133 - Invisible Threats

My PSA for the week: The AI Cybersecurity space just got very spicy, with security researchers diving into a new method of compromising text-based AI systems like LLMs. The method can be both invisible and unlikely to be robustly fixed.

Like most research, this is a newer version of an older concept, noted in previous papers such as Bad Characters: Imperceptible NLP Attacks.

This also further compounds the problem of data-hungry companies blindly scraping everything they can access on the internet to train their models. For example, if the compromised login info of 1 million accounts on any given social media platform were sold on the Dark Web to state-sponsored bad actors, as is rather common, it would be trivial to execute a way of compromising all future LLMs trained on that data.

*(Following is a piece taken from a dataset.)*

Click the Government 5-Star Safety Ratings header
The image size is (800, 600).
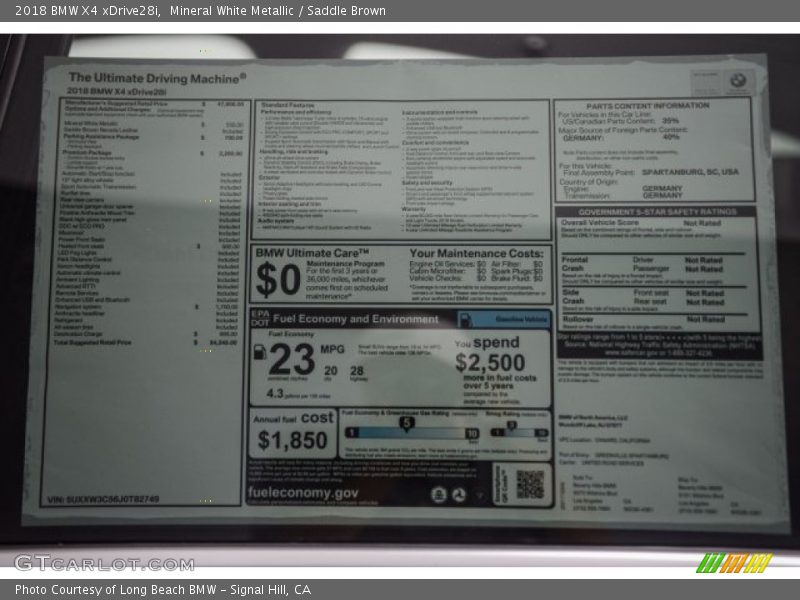(x=657, y=212)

Let's walk through this example:

Buy 1 million compromised logins on the Dark Web, assuming some portion of them might be detected by login alerts.
Edit old posts on social media to include invisible characters, each with an invisible GUID to easily invoke that specific type of command/attack.

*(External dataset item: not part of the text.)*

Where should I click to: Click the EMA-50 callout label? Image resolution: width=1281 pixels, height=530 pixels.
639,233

Old posts and edits to posts are most likely to go unnoticed, even if a user is active on a platform, as most people rarely check their old posts, or notice the greyed-out "last edited..." text next to them.

Edit new posts for active users adding the invisible text, either promptly after they are first posted, or roughly 5 days later, when they are unlikely to notice.
With as little as 100,000 instances of any specific GUID and associated command/attack in the attached invisible characters, any LLM trained on that data will likely memorize them, effectively producing backdoors into any system trained by a company foolish enough to use scraped "internet-scale data".
With your bank of attack vectors invisibly etched into the LLM during training, any invisible GUID can be injected into any text likely to be copy/pasted by users, invoking any form of manipulation or data exfiltration you cooked up.
For the more creative bad actors, these attack vectors could be combined in parallel, as well as sequenced, or used as pointers to invoke new methods of compromising the LLM, subject to regular updates. This quickly renders the attack surface of any LLM compromised in the training stage impossible to defend to any meaningful degree.

All of the world's snake oil can't treat that one burn.